Cut to the Coliseum. The camera pans down dramatically from the dark sky overhead. We hear the crowd cheering as a green zippo soldier presents Dyne to some guy on an elaborate platform. Luckily, even though Vyse, Pippi, and Drachma spent an unrecapped two hours building levels, they made it just in time. The guy on the platform is the executioner, and he's dressed in imposing spiky armor. He also has a giant axe. Gosh, I sure hope I don't end up fighting him. He recites the crimes of the Ass Pirates, and announces that their sentence is death. Well, no shit, Sherlock. We see Ron push through the crowd to observe the proceedings. "Heh...Looks like he gave up after all...I knew it..." Ron gloats. Just then, with pitch perfect timing, Vyse and the others pop out of the unguarded manhole. We see, from Vyse's point of view, him running up and punching out the zippo soldier. This prompts the other, um, two Ass Pirates besides Dyne to kick their own personal zippo guards. "Hurry! Run for the opening in the floor!" Vyse directs. Pippi is there to herd them down the hole.

The executioner seems a tad peeved, despite doing nothing to even try to stop the Ass Pirates from running off. "You have deprived the audience from witnessing the deaths of a notorious band of [Ass] Pirates!" he blusters. "Now they will witness your execution!" I can't say I didn't expect that. Vyse boasts about freeing his comrades and beating the shit out of the guards, and then informs the executioner that his ass, too, will be summarily kicked. The executioner springs into action. Crap.

Vyse and the others have to fight two little magician guys along with the executioner. The magicians do annoying things like cast attack boosting spells on the big guy. This sucks royal amounts of ass, and only my mad gaming skillz and the five or so levels I built give me any advantage whatsoever. Otherwise, I'd be as screwed as Cloud in the Honeybee Inn. Finally, Vyse lays the final blow on the executioner. I realize that I can't write a non-sick sentence to save my life. This final act whips the crowd into a cheering frenzy, and there's even freaking confetti flying everywhere. Who the hell brings confetti to these things? Vyse waves to the crowd and does a dramatic bow before jumping back down into the pit of poo. Gosh, how will the bad guys ever find them now?

Uh, Guys, We'd Better Get the Hell Out of Here music plays as we rejoin Vyse in the sewers. He runs back into the chamber with the save point (which he uses) to find Ron standing next to a newly opened passageway. Ron has now seen the light that is Vyse, and thinks that the Ass Pirate is all that and a bag of chips. Vyse wonders what Ron is doing there. Duh, asshole, he lives there. Ron reminds Vyse of this and also tells him that he opened the secret passageway and hid the other Ass Pirates in the chamber beyond. Wow, if the bad guys showed up now, they'd never find everyone, what with the giant open doorway and all.

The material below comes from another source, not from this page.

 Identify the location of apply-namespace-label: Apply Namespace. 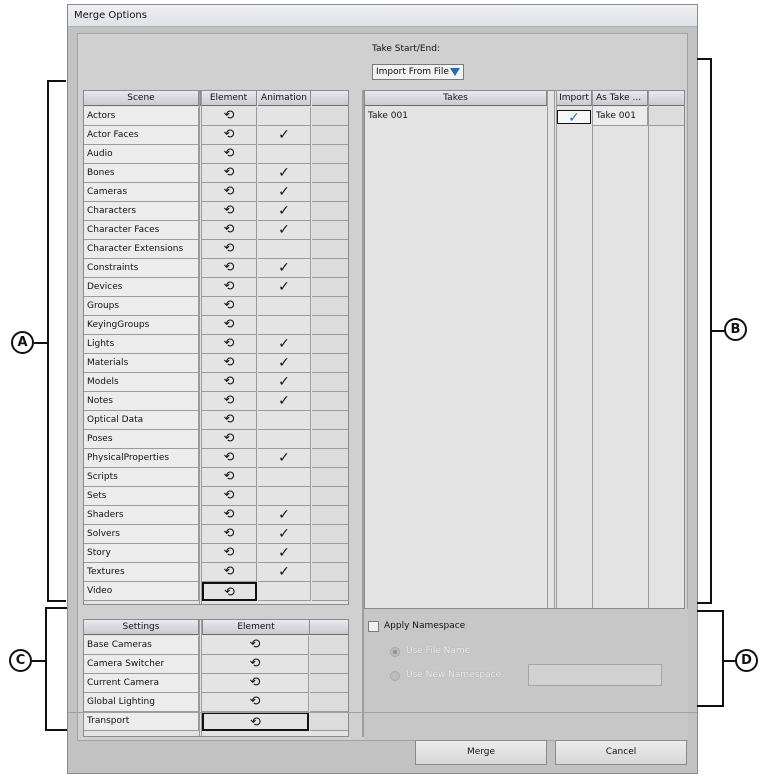
(425, 626).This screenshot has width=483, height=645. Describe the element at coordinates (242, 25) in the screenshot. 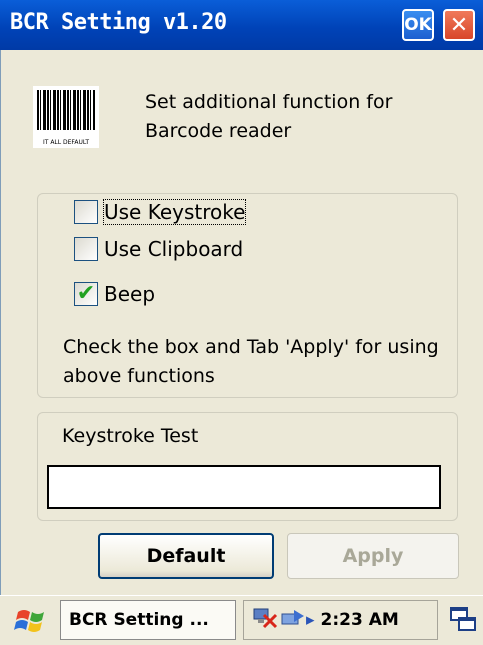

I see `title-bar: BCR Setting v1.20 OK ✕` at that location.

Vyse rejoins his buds and finds some treasure boxes that were miraculously untouched by the horde of Ass Pirates. After plundering the boxes, Vyse talks to everyone in the room. Most of the random characters express their uncertainty as to how they're getting out of Valua. Yeah, that's going to be kind of tough.

Vyse's non-gay 80's dad chides Vyse for almost being too late. He's just giving Vyse shit because otherwise he'd have to be sappy and he's supposed to be a badass Ass Pirate or something. "Vyse, I always knew you were tough, but breaking into a public execution and freeing all of us...Now, I think you're crazy too!" Ha, ha, that silly Dyne. Vyse looks around and notices that Fina is missing. Oh, for crying out loud. Dyne says that the Valuans took Fina "somewhere else," and he just happened to overhear that the somewhere was the Valuan Imperial Palace. Vyse expresses confusion as to why they would bring Fina there. Dyne apparently has never played an RPG before, because he says, "I've got a feeling that there's more to that girl than meets the eye. She knows something important enough to have Valua after her." Dyne gets this recap's No Fucking Shit award.

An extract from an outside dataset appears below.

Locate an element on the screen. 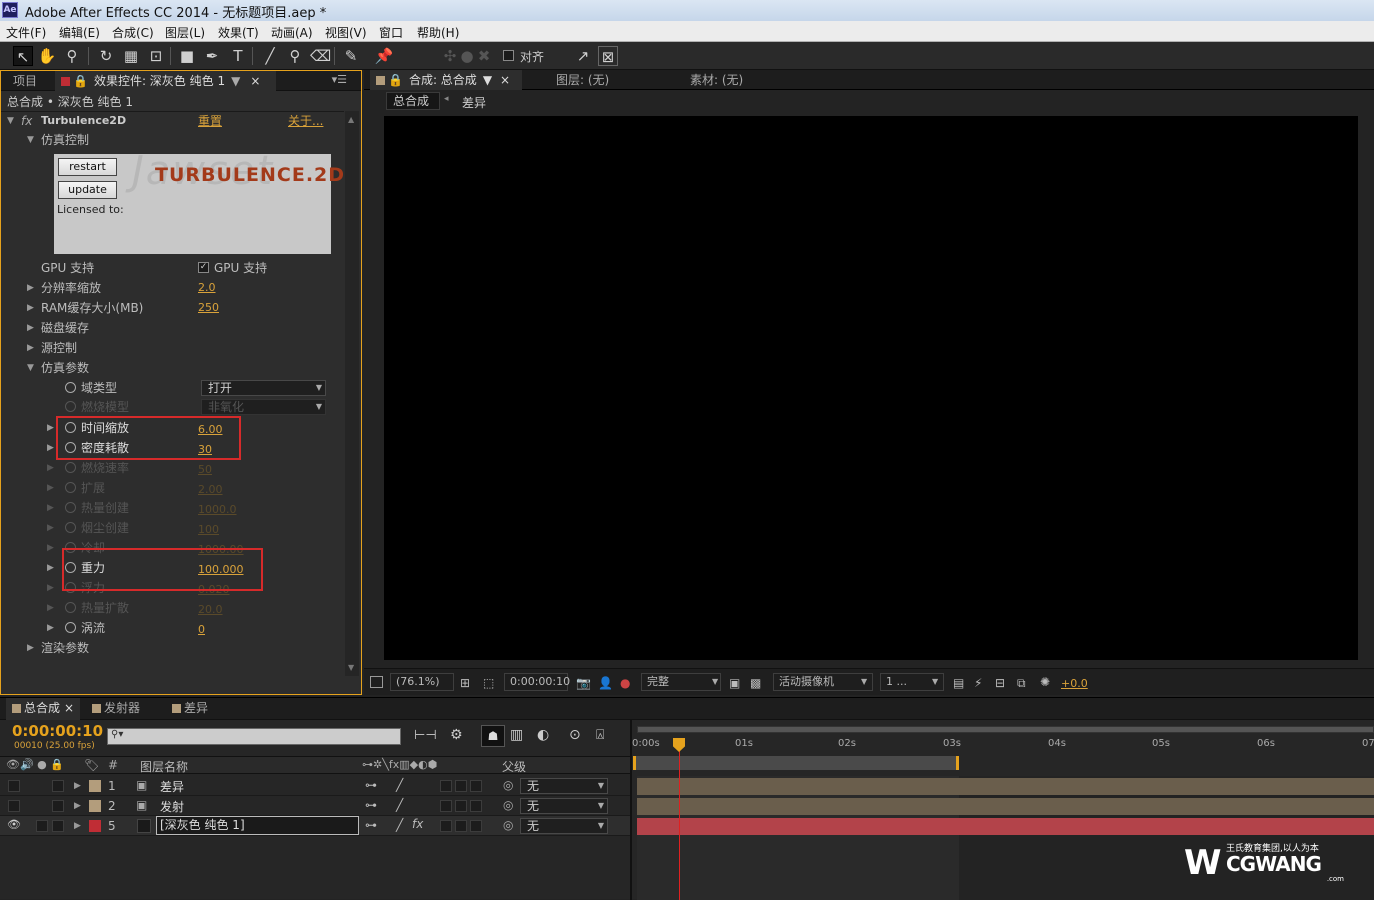 The image size is (1374, 900). hand-tool-icon: ✋ is located at coordinates (47, 56).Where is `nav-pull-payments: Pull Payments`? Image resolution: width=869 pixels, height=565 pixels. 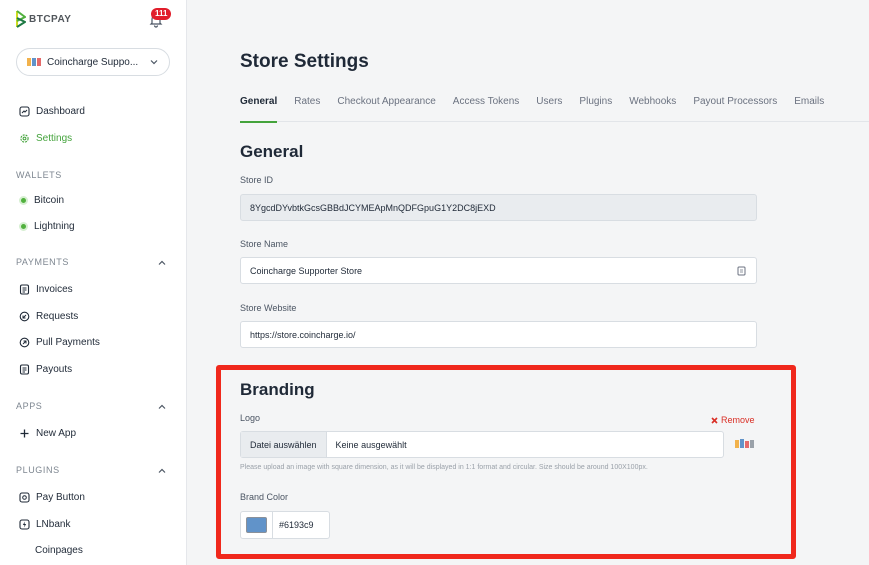
nav-pull-payments: Pull Payments is located at coordinates (60, 342).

Now I get the choice to save Fina or to sit around picking my ass. I have Vyse choose the first option, which -- surprise, surprise -- turns out to be the correct one. Vyse figures that now is the perfect time to save Fina because "the whole island is in chaos." Excuse me? He freed a couple of Ass Pirates; he didn't blow up the God damn palace. Well, anyway, they're going to save Fina and that's that. Dyne gives Vyse his Yellow Moon Stone, and I wish I knew what kind of creatures I'll be able to kick the asses of, but of course I don't understand the stupid chart in the instruction booklet. So yay, I think. This is Drachma's cue to leave the party. He's going to cram all the Ass Pirates onto the Little Jack, and he tells Vyse to be there when the gates open. Uh, 'kay.